MRSA in the NHS at a record low
- Published on Wednesday, 03 August 2011 11:27
- Posted by Matthew Abbott
MRSA bloodstream infections in the NHS have reached record low levels with fewer than 100 infections recorded in a single month for the first time, new official statistics have confirmed today (August 3rd).
The Health Protection Agency has published the monthly data for MRSA and C.difficile for June 2011. Compared with June 2010, the statistics show:
- MRSA bloodstream infections have fallen from 134 to 97. This represents a 28 per cent reduction and a record low since MRSA mandatory surveillance started in 2001.
- 25 acute trusts have had no trust-apportioned MRSA infections between June 2010 and June 2011.
- C. difficile figures have fallen from 2,001 to 1,681. This represents a 16 per cent reduction and continues the downward trend.
Reacting to today’s figures, Secretary of State for Health Andrew Lansley said:
“I have been calling for a zero-tolerance approach to avoidable healthcare associated infections since 2004. Now, just over one year into the coalition government, MRSA bloodstream infections in the NHS are at their lowest level since records began with fewer than 100 infections in a single month for the first time.
“What’s more, 25 trusts have been MRSA-free for more than a year, proving that with tough infection control measures we can eradicate avoidable infections from the NHS altogether.
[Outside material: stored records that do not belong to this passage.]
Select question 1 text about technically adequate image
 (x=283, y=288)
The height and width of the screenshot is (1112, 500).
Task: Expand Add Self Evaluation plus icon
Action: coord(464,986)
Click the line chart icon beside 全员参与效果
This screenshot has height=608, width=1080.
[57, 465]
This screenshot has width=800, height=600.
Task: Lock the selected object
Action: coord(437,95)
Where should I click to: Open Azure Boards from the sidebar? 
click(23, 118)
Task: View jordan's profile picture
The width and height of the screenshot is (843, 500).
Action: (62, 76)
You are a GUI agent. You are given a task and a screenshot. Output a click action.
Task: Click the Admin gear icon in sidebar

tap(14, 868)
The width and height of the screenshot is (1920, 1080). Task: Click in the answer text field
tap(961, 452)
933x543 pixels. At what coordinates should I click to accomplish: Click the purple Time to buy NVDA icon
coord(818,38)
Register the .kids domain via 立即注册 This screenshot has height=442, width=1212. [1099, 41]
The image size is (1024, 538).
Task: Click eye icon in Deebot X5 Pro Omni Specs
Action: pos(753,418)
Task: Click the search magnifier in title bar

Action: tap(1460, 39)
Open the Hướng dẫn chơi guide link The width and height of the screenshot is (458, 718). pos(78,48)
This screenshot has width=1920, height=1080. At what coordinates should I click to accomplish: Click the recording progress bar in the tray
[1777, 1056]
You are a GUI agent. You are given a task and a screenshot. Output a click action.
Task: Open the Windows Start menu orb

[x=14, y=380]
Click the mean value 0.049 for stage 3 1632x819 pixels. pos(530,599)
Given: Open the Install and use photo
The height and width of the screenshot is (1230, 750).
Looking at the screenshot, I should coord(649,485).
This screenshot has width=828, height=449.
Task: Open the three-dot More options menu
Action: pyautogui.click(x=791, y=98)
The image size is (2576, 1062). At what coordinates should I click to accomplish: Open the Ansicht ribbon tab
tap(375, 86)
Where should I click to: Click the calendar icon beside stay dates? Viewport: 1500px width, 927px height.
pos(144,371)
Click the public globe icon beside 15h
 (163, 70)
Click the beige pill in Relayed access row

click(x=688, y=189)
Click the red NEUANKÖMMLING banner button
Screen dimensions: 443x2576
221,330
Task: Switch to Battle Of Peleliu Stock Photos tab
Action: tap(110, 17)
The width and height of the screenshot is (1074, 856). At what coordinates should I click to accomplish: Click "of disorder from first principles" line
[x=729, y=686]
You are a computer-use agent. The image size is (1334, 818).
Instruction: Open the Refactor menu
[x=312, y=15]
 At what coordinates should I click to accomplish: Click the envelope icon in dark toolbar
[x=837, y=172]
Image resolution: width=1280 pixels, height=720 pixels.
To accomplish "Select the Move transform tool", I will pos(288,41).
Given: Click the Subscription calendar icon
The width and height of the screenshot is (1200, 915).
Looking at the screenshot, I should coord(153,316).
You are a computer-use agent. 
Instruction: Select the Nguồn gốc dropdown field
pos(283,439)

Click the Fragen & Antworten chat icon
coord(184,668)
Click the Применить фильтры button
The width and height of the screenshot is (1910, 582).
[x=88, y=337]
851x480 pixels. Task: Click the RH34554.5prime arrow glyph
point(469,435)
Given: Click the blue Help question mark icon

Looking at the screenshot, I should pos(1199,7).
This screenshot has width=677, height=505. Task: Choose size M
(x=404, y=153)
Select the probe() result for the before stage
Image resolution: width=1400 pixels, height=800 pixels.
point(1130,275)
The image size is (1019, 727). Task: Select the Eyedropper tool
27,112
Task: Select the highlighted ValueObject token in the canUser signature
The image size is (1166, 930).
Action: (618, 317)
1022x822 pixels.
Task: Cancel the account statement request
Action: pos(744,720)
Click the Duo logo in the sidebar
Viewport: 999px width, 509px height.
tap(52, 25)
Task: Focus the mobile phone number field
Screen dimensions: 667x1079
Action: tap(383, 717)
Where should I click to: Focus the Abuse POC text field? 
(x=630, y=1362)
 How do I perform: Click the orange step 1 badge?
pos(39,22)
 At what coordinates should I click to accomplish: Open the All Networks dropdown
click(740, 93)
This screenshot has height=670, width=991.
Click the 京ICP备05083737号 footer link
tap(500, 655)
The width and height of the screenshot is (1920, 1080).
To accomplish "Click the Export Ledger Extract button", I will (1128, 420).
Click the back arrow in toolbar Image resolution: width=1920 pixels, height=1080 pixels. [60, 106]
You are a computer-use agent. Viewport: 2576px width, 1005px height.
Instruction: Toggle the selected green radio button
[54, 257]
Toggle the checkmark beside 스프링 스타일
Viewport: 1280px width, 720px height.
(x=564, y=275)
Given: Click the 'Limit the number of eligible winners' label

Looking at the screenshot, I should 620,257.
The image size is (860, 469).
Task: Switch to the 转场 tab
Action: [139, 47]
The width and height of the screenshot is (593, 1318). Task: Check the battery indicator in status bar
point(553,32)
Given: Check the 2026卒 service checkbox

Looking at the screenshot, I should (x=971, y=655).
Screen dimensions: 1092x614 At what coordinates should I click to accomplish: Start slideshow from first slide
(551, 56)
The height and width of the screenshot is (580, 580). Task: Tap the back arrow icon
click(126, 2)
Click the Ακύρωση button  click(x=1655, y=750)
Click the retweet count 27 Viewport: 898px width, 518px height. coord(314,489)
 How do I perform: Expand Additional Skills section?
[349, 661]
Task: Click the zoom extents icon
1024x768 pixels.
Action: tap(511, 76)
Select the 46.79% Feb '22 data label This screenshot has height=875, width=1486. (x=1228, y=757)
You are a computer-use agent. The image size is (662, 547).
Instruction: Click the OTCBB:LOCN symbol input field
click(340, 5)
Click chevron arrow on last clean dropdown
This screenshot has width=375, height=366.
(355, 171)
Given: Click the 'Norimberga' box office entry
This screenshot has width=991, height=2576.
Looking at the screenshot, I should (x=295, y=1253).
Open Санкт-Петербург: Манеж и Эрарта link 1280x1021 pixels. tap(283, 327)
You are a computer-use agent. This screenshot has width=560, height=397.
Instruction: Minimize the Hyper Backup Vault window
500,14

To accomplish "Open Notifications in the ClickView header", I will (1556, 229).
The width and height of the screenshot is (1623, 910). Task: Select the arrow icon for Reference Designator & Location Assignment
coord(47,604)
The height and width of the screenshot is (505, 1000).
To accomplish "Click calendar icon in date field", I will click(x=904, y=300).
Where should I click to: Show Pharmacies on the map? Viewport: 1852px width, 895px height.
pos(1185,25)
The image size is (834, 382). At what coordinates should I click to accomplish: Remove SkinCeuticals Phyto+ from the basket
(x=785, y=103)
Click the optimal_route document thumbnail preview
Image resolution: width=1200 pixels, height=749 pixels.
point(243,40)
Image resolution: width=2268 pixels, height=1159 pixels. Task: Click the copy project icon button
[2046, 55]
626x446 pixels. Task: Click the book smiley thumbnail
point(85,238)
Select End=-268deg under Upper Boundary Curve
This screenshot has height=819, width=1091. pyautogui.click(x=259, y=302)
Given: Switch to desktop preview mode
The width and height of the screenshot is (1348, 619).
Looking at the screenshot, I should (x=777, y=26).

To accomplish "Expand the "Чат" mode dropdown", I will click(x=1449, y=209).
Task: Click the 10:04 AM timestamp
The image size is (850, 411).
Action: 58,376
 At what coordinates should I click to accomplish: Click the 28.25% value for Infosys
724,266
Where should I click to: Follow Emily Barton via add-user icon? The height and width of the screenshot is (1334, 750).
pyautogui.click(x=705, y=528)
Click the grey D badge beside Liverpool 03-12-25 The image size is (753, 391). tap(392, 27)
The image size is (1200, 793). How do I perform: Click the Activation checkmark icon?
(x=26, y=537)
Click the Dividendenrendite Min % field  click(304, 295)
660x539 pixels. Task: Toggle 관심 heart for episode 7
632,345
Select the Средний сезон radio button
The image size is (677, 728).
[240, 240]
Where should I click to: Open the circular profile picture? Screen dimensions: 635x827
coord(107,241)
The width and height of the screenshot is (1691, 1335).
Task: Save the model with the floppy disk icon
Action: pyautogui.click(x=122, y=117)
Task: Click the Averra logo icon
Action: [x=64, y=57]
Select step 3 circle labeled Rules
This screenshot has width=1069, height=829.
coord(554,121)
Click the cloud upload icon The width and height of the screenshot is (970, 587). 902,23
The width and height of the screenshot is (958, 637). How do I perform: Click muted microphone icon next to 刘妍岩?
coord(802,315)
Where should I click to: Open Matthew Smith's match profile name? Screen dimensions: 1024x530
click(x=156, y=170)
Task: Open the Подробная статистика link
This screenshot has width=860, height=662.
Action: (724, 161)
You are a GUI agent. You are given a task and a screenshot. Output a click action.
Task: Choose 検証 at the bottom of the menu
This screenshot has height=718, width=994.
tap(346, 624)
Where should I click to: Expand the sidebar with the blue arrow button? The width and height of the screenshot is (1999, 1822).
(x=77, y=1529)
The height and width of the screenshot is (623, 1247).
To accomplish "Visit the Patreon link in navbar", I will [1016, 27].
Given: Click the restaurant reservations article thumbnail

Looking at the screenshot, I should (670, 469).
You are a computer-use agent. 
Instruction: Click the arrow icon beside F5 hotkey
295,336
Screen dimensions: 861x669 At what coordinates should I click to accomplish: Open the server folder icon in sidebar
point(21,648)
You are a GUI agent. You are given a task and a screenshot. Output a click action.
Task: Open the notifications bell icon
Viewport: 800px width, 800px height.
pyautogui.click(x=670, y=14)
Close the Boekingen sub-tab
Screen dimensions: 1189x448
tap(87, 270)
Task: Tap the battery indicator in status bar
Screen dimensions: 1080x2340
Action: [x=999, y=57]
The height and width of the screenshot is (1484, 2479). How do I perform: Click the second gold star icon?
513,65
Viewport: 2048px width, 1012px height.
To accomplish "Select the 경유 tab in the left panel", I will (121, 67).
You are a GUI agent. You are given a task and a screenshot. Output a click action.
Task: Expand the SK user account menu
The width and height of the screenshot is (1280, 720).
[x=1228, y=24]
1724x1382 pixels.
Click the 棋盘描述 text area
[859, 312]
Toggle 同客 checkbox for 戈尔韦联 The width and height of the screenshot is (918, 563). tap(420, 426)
“This sustained pattern of falling infections across the health service is good news. However, the variation between the very best in the country and the very worst is still unacceptably high. So while progress has been made, we must do better to shrink this gap and improve standards for all.”
The HPA now publish MRSA and C. difficile infection data on a weekly basis for each hospital site so patients can see which hospitals are doing well and which ones are lagging behind. Mandatory surveillance now also includes MSSA and E. coli infections.
Greater transparency of information and data will encourage service providers to continue to reduce infections, leading to better patient outcomes, as well as savings for the NHS.